I want to find an invertible matrix $P$ where $P^tAP$ is a diagonal matrix.
$$A=\begin{pmatrix} 1 & 2 & 1 \\ 2 & 0 & 2 \\ 1 & 2 & 1 \end{pmatrix} $$
I have calculated the eigenvalues of $A$: $0,-2,4$ so the diagonal of $A$ should be $$D=\begin{pmatrix} -2 & 0 & 0 \\ 0 & 4 & 0 \\ 0 & 0 & 0 \end{pmatrix} $$
How can I calculate a $P$ which verifies $D=P^tAP$?
I thought I could find $P$ doing
$$P=\begin{pmatrix} a & b & c \\ d & e & f \\ g & h&i \end{pmatrix}$$
and multiplying $P$ and $P^t$ with $A$ but it is a long process and I am pretty sure there should be a better method to find $P$.
The characteristic polynomial of $A$ is $q(x)=x^3-2x^2-8x$, hence the spectrum is $\{-2,0,4\}$.

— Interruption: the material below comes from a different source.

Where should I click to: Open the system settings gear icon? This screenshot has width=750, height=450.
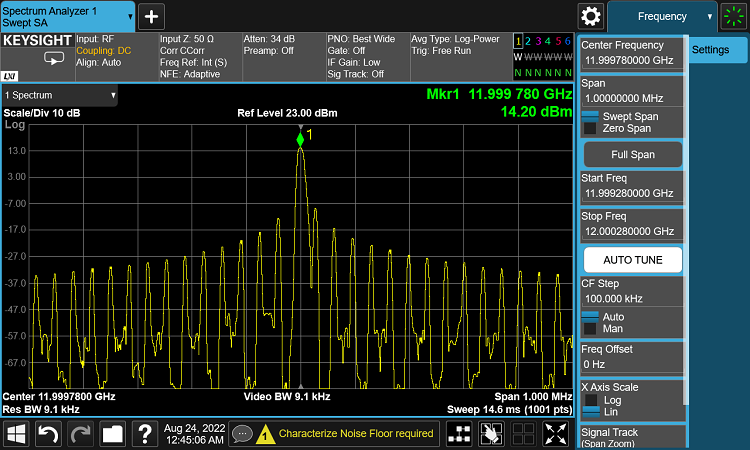[591, 16]
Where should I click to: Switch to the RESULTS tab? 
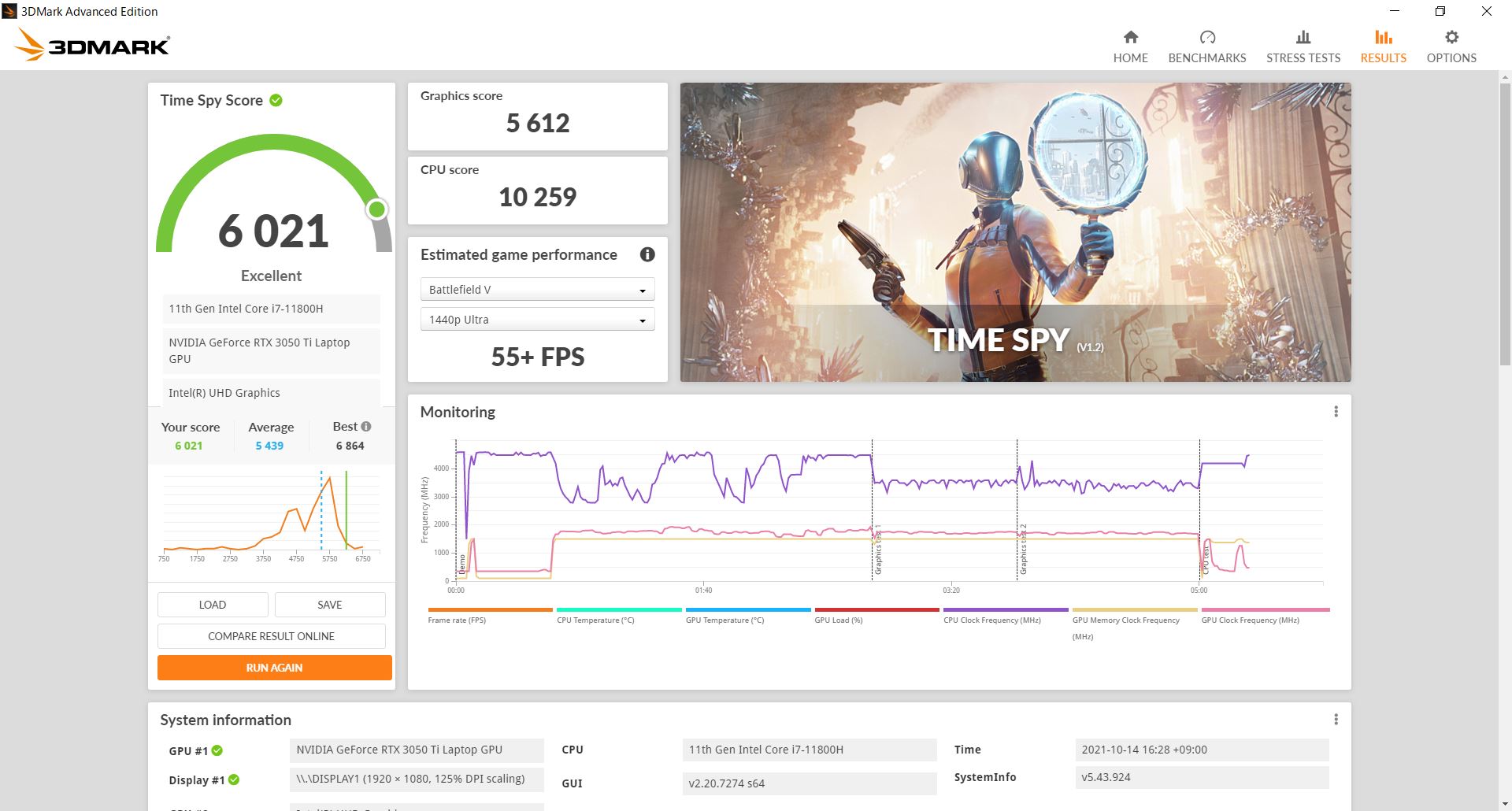click(x=1383, y=46)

The nullspace of $A+2I$ is generated by $(1,-2,1)$, the nullspace of $A$ is generated by $(1,0,-1)$ and the nullspace of $A-4I$ is generated by $(1,1,1)$, hence with your $D$
$$ P = \begin{pmatrix}\frac{1}{\sqrt{6}} & \frac{1}{\sqrt{3}}& \frac{1}{\sqrt{2}} \\ -\frac{2}{\sqrt{6}} & \frac{1}{\sqrt{3}}& 0 \\ \frac{1}{\sqrt{6}} &\frac{1}{\sqrt{3}} &-\frac{1}{\sqrt{2}} \end{pmatrix}$$ and $P^{-1}=P^T$.